Former president Robert Mugabe launched land reforms in 2000, grabbing parcels from 4,000 white farmers on the grounds that he was reversing historical land ownership imbalances that favoured the minority whites.
On Monday, the government said white farmers could apply to regain the titles to their land.
Information ministry secretary and government spokesman Nick Mangwana clarified in a tweet Tuesday that the offer did not apply to all evicted white farmers, but only to about 37 foreign farmers who benefit from special protection.
“Some of the previous owners had already been compensated from the previous government. For example the Dutch farmers were being paid over the years” Mangwana said.

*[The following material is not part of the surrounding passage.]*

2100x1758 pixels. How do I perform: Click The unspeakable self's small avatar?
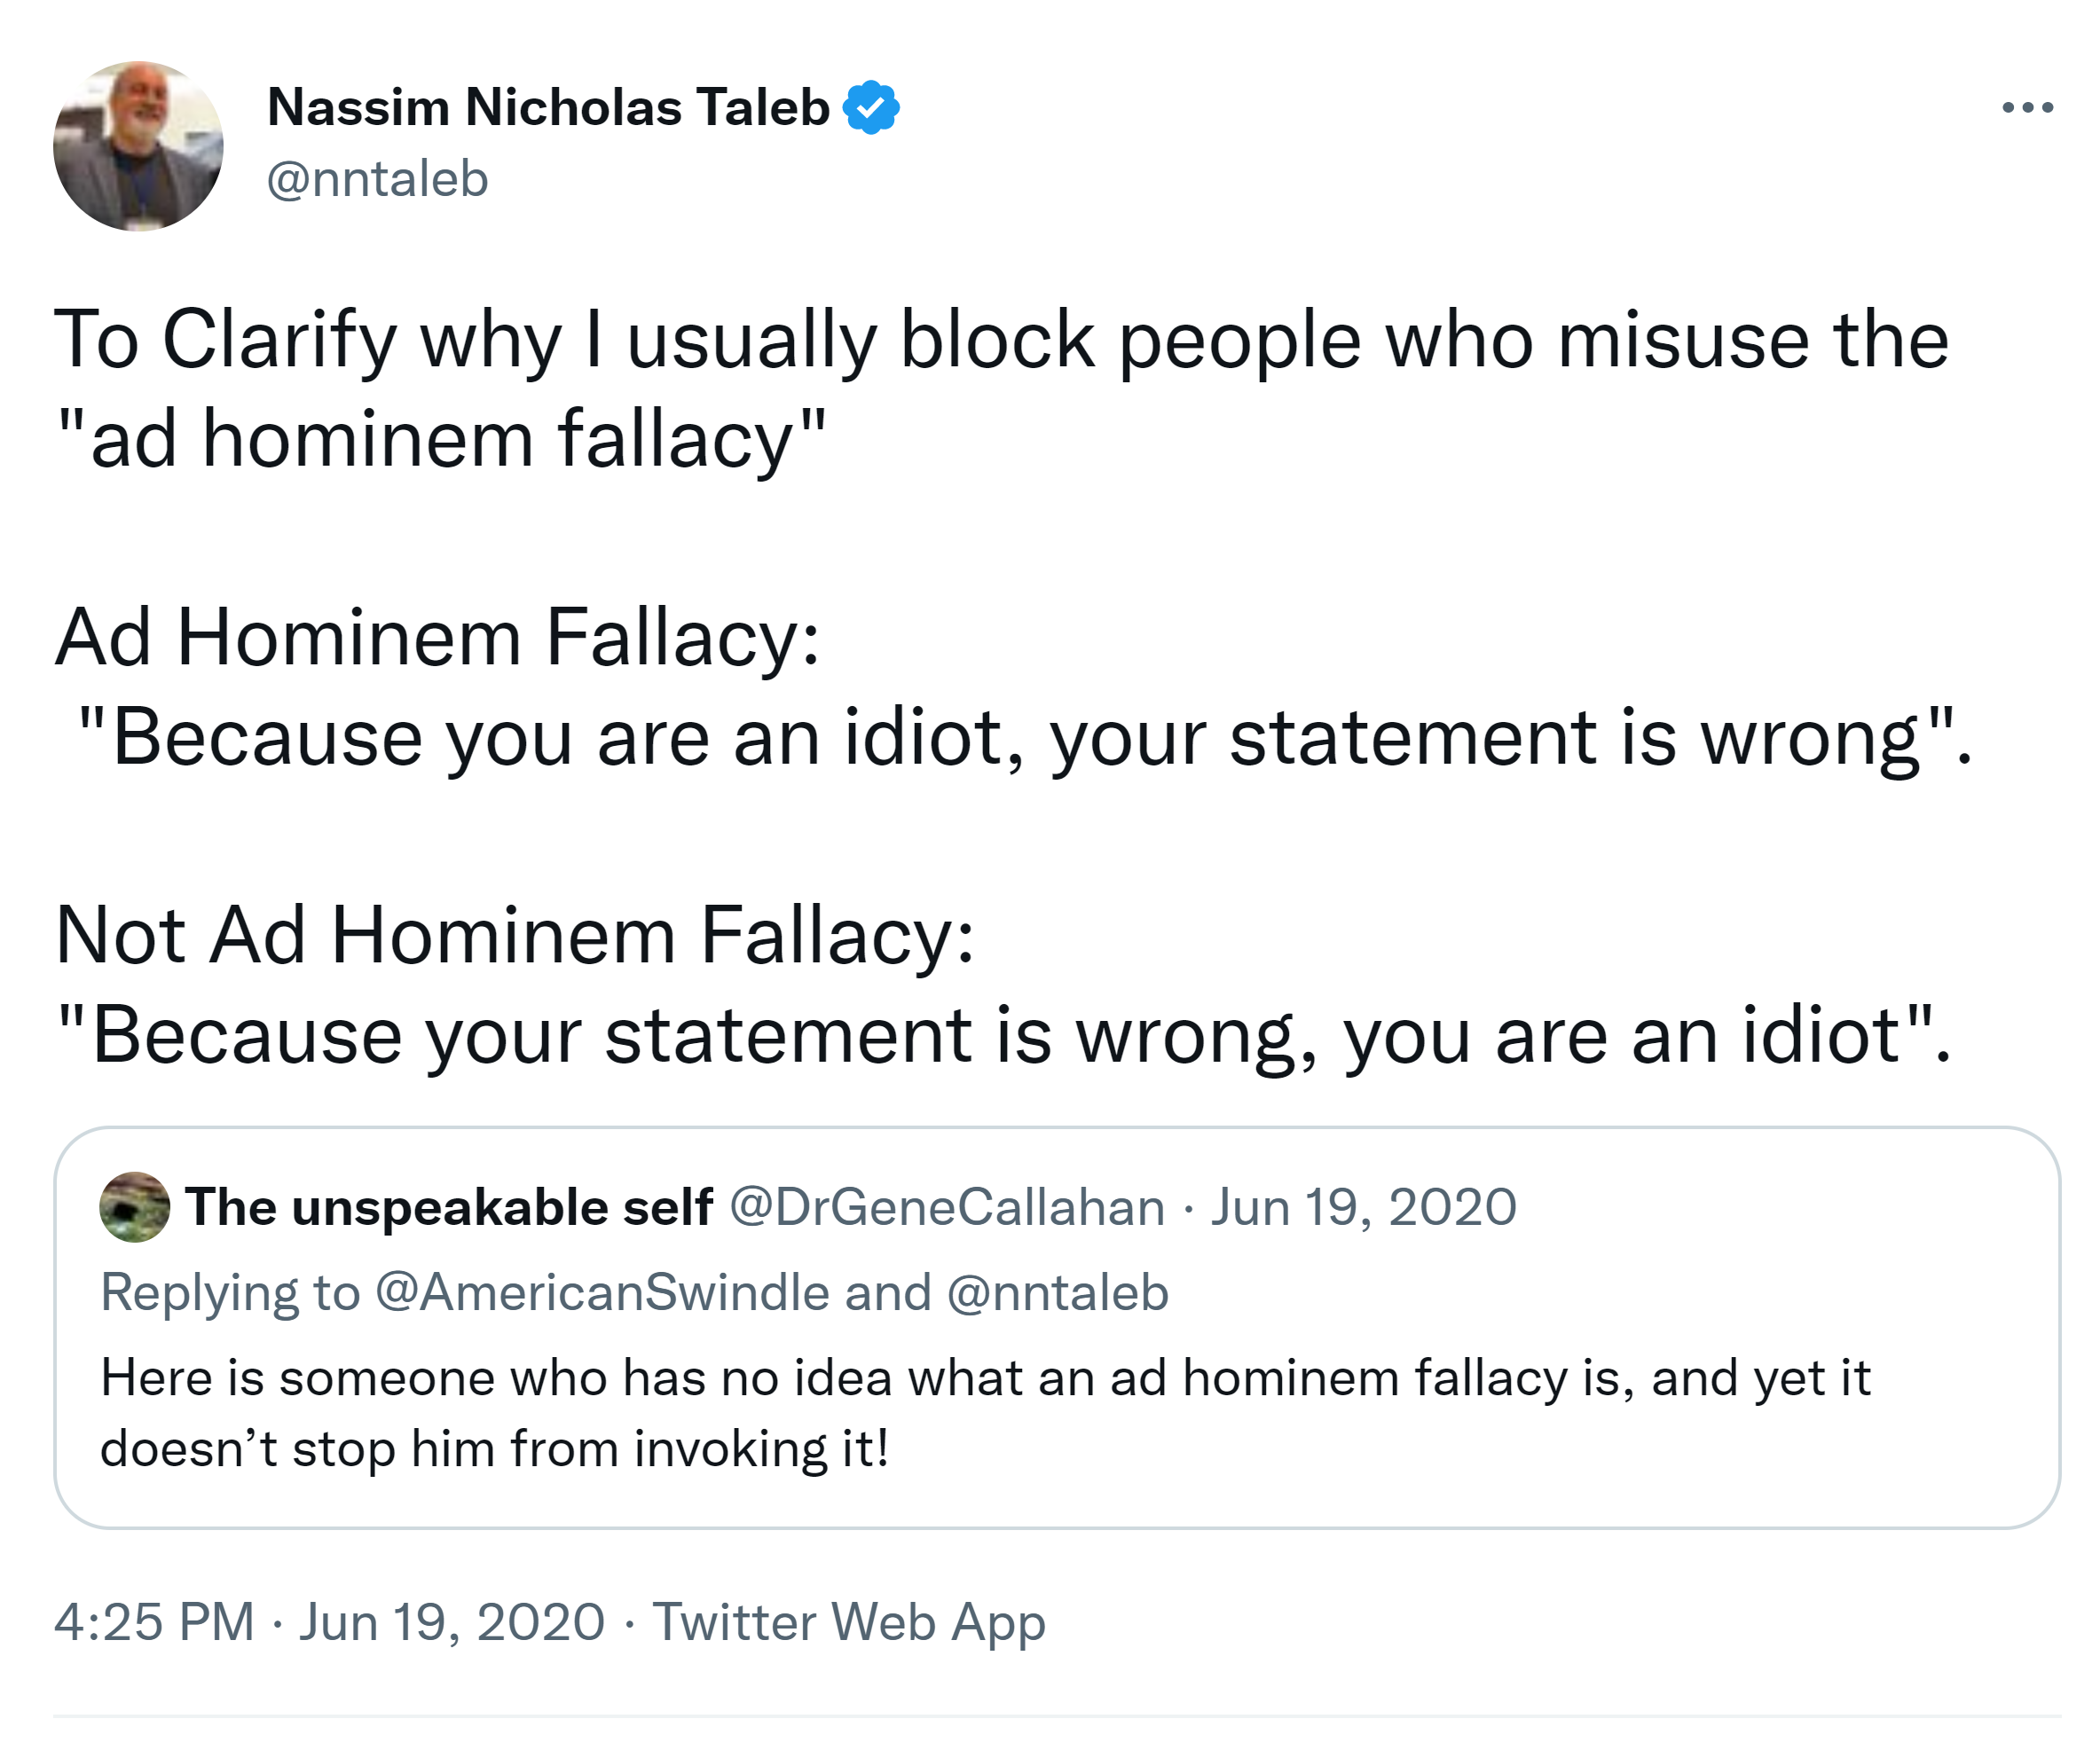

“They may get that land or replacement land elsewhere instead of compensation.”
Under a separate deal, the government last month signed a $3.5 billion deal with dispossessed farmers to compensate them for infrastructure developments on their former farms.
The government also said that local white farmers whose land was taken for resettlement of landless blacks could apply for other land under 99-year leases.
Both Mugabe, who died in September 2019, and successor Emmerson Mnangagwa who took office following a military coup, vowed that the land reforms would not be reversed.